WORK TO COMPLETE.
Convert the records, from the first line up to and including the line with "pyautogui.click(x=752, y=518)", into a Markdown table with the columns No. and Text. Give each line its own numbered row and leave out blank lines.

SUPPLIED INFORMATION.
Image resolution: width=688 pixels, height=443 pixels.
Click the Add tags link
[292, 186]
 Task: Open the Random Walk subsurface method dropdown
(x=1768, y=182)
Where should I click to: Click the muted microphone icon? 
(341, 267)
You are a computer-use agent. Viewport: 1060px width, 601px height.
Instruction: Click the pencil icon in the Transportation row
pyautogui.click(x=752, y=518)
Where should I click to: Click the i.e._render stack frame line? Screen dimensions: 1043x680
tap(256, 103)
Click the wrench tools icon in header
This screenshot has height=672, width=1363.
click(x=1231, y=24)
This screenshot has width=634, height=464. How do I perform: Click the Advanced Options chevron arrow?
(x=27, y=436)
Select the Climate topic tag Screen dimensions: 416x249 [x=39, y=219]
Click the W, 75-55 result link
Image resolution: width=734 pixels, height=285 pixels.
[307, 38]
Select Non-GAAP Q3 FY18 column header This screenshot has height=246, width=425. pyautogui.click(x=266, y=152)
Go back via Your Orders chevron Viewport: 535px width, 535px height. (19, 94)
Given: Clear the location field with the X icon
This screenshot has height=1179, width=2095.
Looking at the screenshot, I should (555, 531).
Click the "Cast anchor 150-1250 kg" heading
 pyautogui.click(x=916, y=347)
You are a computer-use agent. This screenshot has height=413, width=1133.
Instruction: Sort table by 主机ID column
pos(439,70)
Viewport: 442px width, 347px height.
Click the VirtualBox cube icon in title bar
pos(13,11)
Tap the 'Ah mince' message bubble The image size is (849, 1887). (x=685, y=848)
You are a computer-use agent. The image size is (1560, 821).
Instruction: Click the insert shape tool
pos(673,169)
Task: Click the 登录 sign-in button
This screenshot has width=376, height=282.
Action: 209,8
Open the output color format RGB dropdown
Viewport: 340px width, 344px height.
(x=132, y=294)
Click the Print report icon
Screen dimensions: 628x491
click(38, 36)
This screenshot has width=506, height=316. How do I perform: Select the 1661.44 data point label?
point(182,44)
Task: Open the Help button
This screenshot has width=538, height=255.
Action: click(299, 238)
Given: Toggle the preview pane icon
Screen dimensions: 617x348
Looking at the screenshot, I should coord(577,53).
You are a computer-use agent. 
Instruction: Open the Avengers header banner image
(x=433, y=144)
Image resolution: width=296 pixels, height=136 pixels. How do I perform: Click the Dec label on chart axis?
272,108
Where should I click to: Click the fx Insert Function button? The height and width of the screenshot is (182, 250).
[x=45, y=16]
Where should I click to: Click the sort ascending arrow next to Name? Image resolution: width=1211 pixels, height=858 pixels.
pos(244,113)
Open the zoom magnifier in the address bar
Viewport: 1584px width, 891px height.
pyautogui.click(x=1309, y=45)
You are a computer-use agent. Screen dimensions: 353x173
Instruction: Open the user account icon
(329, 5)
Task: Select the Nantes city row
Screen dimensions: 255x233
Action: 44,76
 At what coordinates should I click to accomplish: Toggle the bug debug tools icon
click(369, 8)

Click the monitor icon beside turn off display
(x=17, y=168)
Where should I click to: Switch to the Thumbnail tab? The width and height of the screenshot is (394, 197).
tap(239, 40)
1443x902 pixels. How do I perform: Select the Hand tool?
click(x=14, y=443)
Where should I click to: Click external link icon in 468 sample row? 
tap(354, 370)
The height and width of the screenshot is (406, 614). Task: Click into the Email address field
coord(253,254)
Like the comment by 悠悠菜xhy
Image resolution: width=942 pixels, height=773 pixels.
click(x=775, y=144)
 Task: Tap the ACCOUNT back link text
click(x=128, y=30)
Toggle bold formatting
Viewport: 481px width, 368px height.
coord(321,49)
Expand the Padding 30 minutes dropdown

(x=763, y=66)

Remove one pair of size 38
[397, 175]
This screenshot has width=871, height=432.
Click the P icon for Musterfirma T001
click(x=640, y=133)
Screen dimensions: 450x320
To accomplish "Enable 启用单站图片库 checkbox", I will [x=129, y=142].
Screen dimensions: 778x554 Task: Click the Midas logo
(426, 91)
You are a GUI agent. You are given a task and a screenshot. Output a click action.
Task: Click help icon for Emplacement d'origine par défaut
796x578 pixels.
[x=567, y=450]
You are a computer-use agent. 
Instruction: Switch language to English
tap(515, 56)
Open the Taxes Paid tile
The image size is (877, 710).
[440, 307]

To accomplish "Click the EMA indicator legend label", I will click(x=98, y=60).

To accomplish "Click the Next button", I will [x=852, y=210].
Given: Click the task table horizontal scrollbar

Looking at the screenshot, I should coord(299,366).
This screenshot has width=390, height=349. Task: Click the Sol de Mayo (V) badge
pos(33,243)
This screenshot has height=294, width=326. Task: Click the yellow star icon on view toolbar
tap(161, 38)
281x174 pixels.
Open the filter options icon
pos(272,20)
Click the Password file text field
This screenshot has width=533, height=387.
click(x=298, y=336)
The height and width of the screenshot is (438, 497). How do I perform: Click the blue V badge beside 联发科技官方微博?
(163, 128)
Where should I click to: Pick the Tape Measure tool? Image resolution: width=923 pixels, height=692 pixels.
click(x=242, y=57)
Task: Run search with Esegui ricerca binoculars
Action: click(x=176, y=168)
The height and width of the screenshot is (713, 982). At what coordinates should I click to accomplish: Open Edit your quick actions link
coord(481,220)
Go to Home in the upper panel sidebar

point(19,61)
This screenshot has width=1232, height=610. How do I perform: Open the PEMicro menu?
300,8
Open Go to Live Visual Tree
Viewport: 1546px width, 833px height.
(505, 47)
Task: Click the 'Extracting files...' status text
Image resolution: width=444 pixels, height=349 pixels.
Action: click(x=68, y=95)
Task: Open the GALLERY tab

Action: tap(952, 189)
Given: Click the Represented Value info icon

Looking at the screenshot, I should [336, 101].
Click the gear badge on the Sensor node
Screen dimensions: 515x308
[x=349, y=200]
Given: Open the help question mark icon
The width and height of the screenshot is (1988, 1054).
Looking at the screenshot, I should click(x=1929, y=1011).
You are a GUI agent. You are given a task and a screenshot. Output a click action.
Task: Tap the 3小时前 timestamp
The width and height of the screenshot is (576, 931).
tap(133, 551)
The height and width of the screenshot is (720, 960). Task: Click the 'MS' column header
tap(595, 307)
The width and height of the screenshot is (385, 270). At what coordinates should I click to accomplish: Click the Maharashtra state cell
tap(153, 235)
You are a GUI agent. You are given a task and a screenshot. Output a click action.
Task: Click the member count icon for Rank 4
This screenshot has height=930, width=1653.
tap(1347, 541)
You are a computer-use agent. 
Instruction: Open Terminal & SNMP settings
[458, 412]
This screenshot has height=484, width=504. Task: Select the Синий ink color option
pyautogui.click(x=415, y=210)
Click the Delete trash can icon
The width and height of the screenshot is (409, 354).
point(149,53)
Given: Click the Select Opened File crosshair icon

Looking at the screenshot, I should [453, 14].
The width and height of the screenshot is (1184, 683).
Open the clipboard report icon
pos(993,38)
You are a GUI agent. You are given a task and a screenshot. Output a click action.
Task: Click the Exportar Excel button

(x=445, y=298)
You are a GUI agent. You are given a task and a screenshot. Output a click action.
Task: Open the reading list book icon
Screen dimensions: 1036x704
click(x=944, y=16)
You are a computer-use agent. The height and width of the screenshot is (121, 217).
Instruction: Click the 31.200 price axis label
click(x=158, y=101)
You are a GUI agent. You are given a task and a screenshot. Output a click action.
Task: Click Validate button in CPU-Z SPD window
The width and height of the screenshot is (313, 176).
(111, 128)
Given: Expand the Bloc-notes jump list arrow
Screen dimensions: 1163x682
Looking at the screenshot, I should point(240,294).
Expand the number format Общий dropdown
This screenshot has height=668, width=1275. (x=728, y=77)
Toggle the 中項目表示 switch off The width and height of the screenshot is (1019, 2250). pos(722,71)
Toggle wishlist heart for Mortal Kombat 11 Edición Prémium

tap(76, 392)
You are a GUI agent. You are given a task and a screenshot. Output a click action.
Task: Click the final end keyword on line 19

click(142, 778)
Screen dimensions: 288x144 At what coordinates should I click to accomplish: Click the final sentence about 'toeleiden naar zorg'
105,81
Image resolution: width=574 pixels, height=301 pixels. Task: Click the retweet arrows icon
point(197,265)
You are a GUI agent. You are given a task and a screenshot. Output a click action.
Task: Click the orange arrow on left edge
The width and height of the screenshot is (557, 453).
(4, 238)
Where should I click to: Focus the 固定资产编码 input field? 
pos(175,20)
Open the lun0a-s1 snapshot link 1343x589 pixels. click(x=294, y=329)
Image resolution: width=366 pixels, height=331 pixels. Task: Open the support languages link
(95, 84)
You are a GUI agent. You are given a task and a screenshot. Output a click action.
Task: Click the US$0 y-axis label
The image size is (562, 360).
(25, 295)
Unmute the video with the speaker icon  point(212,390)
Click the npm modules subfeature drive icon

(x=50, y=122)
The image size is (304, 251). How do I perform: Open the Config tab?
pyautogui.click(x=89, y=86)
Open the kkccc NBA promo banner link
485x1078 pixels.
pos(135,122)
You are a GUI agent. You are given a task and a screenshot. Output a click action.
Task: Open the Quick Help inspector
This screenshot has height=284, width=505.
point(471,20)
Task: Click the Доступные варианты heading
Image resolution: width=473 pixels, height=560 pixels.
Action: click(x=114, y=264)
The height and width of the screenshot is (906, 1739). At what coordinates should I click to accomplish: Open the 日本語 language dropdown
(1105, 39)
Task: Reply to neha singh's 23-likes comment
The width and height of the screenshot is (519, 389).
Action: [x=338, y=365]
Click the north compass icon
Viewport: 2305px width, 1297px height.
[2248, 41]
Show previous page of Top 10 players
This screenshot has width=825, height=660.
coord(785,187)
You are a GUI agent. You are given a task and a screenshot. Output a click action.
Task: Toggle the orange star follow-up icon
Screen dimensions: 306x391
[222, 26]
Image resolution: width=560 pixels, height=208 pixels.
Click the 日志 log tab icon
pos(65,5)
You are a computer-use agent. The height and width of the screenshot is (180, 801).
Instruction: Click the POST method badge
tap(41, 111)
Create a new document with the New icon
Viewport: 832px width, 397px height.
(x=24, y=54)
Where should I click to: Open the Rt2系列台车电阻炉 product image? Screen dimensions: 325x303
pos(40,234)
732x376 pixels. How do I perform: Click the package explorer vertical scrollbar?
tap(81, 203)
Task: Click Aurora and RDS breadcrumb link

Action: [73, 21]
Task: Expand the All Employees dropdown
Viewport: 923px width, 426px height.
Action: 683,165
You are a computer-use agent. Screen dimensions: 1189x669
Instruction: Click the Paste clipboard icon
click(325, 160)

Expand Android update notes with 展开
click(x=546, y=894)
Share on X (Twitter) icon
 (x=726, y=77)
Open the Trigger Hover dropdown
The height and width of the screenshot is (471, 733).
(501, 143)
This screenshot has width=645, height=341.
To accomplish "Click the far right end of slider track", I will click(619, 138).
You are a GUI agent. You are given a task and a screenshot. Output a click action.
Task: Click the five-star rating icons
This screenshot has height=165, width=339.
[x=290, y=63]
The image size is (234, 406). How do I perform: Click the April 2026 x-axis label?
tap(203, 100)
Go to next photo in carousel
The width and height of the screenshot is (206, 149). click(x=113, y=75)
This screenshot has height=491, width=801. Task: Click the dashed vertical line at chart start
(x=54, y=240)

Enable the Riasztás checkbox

CORRECT OUTPUT.
| No. | Text |
|---|---|
| 1 | Image resolution: width=688 pixels, height=443 pixels. |
| 2 | Click the Add tags link |
| 3 | [292, 186] |
| 4 |  Task: Open the Random Walk subsurface method dropdown |
| 5 | (x=1768, y=182) |
| 6 | Where should I click to: Click the muted microphone icon?  |
| 7 | (341, 267) |
| 8 | You are a computer-use agent. Viewport: 1060px width, 601px height. |
| 9 | Instruction: Click the pencil icon in the Transportation row |
| 10 | pyautogui.click(x=752, y=518) |